Consigne 1: Pouvez-vous recopier tel quel tout ce qui va, dans les lignes des données, de celle qui contient « 长松组织系统-岗位价值评估 129275 (153, 520) » jusqu'à la dernière, les deux bornes comprises ?

Texte fourni:
------

Au final créer une nouvelle temporalité de vie sociale non capitaliste, directe, locale, immédiate. Telle est notre possibilité, tel est notre objectif à réaliser.

 

TACTIQUES ET COMBATS DE RUE – GREVES ET STRATEGIES DU BASCULEMENT 

Pourquoi distinguer « tactiques » et/de « combats de rue », de ce que nous entendons par « stratégies du basculement » ? Parce que les premières permettent les secondes, que ces stratégies de lutte impliquent des tactiques de combat, au sens premier.

Que ce soit lors d’un mouvement social, ou lors d’une « révolte » (quand on parle de la « révolte des banlieues » de 2005, par exemple), cela reste un rapport de force social, un conflit de classe. Et dans notre monde de représentations, de statistiques et de spectacle, il y a toujours ces personnes qui misent avant tout sur cette dimension irréelle pendant un conflit. Pourtant, malgré l’écrasement de la dimension spectaculaire des sociétés capitalistes modernes sur notre quotidien réel, de la puissance représentative d’une image isolée de son contexte et de son insertion forcée à une logique de la rentabilité instantanée (comme c’est le cas pour les enjeux patronaux, médiatiques et même syndicaux), le développement des conflits, quels qu’ils soient, tient encore et toujours sa réalité dans un rapport de force concret et physique, celui qui oppose en définitive des bataillons armés de police organisés et disposés selon les vieilles lois militaires des légions romaines, de l’art ancestral de la guerre de terrain, contre des « hordes émeutières » qui les affrontent ou s’en défendent. Comme disait Sun-Tzu, « la guerre est une affaire d’importance vitale pour l’Etat. »

------

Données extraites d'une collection
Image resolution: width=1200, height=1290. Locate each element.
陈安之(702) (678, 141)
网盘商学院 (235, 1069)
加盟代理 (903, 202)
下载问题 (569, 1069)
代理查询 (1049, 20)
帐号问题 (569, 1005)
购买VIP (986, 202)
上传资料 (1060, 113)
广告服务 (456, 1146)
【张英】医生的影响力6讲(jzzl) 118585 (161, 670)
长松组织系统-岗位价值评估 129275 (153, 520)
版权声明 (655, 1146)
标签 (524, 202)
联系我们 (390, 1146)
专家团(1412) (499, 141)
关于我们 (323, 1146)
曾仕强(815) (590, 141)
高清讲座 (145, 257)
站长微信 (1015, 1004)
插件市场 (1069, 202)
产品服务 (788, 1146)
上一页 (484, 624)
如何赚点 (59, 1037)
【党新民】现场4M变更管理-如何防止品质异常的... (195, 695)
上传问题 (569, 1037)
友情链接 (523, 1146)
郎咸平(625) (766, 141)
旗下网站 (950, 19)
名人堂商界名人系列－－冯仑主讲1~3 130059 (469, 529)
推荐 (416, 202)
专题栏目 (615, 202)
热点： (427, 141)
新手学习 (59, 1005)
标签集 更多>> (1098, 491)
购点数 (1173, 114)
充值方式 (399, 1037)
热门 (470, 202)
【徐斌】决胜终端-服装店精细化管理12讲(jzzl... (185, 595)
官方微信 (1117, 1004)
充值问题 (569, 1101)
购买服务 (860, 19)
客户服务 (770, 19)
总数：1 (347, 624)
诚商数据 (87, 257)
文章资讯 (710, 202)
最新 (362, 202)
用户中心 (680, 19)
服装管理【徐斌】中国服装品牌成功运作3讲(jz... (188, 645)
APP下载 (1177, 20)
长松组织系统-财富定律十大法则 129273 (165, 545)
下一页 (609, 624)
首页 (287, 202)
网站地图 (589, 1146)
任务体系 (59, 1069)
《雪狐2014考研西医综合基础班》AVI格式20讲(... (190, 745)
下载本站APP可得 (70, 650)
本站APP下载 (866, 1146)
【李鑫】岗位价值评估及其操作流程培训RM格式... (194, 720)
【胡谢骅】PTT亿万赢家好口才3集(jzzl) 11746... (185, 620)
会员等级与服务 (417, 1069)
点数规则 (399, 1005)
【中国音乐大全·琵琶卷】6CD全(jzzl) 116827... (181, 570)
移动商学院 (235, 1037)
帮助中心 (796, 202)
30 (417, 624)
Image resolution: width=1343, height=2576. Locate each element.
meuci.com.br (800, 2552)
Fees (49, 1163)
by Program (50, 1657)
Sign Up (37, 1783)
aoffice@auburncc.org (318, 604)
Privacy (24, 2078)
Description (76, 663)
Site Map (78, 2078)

------

Consigne 2: Comment traduire en anglais cette phrase du texte fourni : « Telle est notre possibilité, tel est notre objectif à réaliser. » ?

Réponse 1:
长松组织系统-岗位价值评估 129275 (153, 520)
版权声明 (655, 1146)
标签 (524, 202)
联系我们 (390, 1146)
专家团(1412) (499, 141)
关于我们 (323, 1146)
曾仕强(815) (590, 141)
高清讲座 (145, 257)
站长微信 (1015, 1004)
插件市场 (1069, 202)
产品服务 (788, 1146)
上一页 (484, 624)
如何赚点 (59, 1037)
【党新民】现场4M变更管理-如何防止品质异常的... (195, 695)
上传问题 (569, 1037)
友情链接 (523, 1146)
郎咸平(625) (766, 141)
旗下网站 (950, 19)
名人堂商界名人系列－－冯仑主讲1~3 130059 (469, 529)
推荐 (416, 202)
专题栏目 (615, 202)
热点： (427, 141)
新手学习 (59, 1005)
标签集 更多>> (1098, 491)
购点数 (1173, 114)
充值方式 (399, 1037)
热门 (470, 202)
【徐斌】决胜终端-服装店精细化管理12讲(jzzl... (185, 595)
官方微信 (1117, 1004)
充值问题 (569, 1101)
购买服务 (860, 19)
客户服务 (770, 19)
总数：1 (347, 624)
诚商数据 (87, 257)
文章资讯 (710, 202)
最新 (362, 202)
用户中心 (680, 19)
服装管理【徐斌】中国服装品牌成功运作3讲(jz... (188, 645)
APP下载 (1177, 20)
长松组织系统-财富定律十大法则 129273 (165, 545)
下一页 (609, 624)
首页 (287, 202)
网站地图 (589, 1146)
任务体系 (59, 1069)
《雪狐2014考研西医综合基础班》AVI格式20讲(... (190, 745)
下载本站APP可得 (70, 650)
本站APP下载 (866, 1146)
【李鑫】岗位价值评估及其操作流程培训RM格式... (194, 720)
【胡谢骅】PTT亿万赢家好口才3集(jzzl) 11746... (185, 620)
会员等级与服务 (417, 1069)
点数规则 (399, 1005)
【中国音乐大全·琵琶卷】6CD全(jzzl) 116827... (181, 570)
移动商学院 (235, 1037)
帮助中心 (796, 202)
30 (417, 624)
Image resolution: width=1343, height=2576. Locate each element.
meuci.com.br (800, 2552)
Fees (49, 1163)
by Program (50, 1657)
Sign Up (37, 1783)
aoffice@auburncc.org (318, 604)
Privacy (24, 2078)
Description (76, 663)
Site Map (78, 2078)

Réponse 2: Such is our possibility, such is our goal to achieve.